_BRIEF_
Of all the lines below, return only those starting with the line holding "Task: Click the 2/7 mints heart badge" and going on through the line holding "Given: Click the 1.3761 price level tag", exactly as written.

_PROVIDED DATA_

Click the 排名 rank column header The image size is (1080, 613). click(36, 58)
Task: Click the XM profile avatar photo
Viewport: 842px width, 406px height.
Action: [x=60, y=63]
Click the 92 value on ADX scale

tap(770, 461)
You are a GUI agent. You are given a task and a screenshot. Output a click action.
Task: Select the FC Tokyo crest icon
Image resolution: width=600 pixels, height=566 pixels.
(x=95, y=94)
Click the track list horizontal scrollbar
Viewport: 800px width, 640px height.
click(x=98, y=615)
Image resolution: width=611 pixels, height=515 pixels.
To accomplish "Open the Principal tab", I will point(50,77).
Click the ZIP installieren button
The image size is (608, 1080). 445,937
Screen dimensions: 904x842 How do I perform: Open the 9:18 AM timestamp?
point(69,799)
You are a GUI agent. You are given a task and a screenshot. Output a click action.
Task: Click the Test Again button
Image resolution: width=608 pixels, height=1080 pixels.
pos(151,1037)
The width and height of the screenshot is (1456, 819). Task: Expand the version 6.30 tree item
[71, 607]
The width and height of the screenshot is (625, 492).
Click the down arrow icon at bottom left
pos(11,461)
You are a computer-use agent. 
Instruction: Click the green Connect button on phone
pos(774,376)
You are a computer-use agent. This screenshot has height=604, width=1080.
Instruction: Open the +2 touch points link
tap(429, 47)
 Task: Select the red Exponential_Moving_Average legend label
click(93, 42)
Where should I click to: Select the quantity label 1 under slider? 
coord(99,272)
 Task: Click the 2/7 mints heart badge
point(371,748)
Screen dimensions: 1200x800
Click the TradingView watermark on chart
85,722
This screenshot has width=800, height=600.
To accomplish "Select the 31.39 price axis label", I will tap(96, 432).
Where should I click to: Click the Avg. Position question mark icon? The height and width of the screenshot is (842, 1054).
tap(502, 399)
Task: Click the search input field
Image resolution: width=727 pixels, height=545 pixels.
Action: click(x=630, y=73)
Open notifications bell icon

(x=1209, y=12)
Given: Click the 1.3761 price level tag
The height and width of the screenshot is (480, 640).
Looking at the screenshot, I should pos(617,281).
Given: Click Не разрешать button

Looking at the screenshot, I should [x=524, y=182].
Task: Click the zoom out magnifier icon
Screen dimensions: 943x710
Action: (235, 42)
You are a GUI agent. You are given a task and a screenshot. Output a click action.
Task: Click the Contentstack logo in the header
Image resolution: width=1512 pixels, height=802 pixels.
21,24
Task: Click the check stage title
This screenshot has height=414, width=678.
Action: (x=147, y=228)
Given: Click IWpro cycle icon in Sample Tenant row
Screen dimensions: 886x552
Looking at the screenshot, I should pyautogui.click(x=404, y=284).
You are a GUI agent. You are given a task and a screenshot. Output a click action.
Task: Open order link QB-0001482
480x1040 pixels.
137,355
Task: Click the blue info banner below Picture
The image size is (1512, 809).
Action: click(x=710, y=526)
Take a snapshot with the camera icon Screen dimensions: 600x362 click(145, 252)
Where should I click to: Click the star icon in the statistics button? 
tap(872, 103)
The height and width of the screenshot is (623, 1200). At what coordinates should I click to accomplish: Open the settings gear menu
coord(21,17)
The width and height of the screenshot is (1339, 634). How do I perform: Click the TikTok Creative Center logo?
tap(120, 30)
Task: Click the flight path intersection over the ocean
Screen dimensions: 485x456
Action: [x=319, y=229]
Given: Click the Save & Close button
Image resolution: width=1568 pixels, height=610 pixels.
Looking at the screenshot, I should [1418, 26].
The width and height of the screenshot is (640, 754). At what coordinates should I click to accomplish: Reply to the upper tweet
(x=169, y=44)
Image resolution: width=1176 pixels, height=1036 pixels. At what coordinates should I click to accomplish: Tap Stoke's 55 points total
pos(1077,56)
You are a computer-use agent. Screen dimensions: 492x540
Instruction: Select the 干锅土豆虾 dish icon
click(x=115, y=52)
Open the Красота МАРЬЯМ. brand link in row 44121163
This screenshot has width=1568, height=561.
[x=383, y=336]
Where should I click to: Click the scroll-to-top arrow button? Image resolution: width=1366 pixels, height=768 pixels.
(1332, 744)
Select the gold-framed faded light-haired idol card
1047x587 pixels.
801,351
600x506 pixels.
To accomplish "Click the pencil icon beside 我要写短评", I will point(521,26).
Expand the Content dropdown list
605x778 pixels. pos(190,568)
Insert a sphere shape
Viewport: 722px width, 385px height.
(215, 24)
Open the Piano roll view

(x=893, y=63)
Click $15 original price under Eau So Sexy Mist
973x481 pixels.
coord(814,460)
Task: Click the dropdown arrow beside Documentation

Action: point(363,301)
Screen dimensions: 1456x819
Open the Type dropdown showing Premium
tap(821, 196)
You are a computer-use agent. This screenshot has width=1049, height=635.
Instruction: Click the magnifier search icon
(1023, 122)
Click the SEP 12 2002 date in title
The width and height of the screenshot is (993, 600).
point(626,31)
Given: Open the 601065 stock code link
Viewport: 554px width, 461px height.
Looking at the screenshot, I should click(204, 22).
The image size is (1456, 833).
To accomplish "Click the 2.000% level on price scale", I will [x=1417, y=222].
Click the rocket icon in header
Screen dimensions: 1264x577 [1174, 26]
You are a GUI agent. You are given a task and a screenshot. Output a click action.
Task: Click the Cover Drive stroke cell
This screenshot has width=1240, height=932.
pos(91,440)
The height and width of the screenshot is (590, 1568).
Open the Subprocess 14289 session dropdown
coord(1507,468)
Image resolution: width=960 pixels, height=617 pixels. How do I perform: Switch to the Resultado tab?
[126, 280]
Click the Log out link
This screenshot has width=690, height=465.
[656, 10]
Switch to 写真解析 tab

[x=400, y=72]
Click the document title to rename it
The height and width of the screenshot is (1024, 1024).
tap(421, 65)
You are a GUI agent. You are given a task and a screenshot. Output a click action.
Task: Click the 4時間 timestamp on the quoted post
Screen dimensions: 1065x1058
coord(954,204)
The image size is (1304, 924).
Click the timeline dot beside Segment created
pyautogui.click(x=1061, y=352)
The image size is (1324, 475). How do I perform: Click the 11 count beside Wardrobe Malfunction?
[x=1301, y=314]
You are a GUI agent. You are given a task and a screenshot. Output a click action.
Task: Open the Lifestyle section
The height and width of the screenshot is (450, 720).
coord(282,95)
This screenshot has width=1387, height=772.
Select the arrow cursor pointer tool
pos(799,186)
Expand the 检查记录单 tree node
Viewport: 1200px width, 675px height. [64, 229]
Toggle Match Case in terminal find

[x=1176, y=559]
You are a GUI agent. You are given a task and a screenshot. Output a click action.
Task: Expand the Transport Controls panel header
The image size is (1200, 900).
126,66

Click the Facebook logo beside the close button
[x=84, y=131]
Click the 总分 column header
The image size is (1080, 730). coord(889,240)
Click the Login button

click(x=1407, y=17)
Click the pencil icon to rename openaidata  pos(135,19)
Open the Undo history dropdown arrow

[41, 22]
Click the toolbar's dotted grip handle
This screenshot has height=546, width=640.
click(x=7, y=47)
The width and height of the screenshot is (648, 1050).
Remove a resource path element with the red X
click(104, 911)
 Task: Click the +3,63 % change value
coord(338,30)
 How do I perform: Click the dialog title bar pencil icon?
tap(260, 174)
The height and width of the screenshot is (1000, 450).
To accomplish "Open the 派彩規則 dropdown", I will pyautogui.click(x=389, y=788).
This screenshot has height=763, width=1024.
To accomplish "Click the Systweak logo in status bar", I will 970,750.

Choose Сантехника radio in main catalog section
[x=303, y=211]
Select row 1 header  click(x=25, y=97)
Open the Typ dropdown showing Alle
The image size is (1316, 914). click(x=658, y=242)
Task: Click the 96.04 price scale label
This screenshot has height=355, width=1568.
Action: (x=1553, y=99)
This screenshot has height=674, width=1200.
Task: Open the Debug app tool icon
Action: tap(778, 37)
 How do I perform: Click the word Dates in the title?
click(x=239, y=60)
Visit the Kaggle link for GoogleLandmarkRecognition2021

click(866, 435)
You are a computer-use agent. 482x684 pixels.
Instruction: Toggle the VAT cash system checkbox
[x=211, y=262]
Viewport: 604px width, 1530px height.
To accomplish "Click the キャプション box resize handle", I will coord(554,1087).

_TASK RESULT_
 Task: Click the 2/7 mints heart badge
point(371,748)
Screen dimensions: 1200x800
Click the TradingView watermark on chart
85,722
This screenshot has width=800, height=600.
To accomplish "Select the 31.39 price axis label", I will tap(96, 432).
Where should I click to: Click the Avg. Position question mark icon? The height and width of the screenshot is (842, 1054).
tap(502, 399)
Task: Click the search input field
Image resolution: width=727 pixels, height=545 pixels.
Action: click(x=630, y=73)
Open notifications bell icon

(x=1209, y=12)
Given: Click the 1.3761 price level tag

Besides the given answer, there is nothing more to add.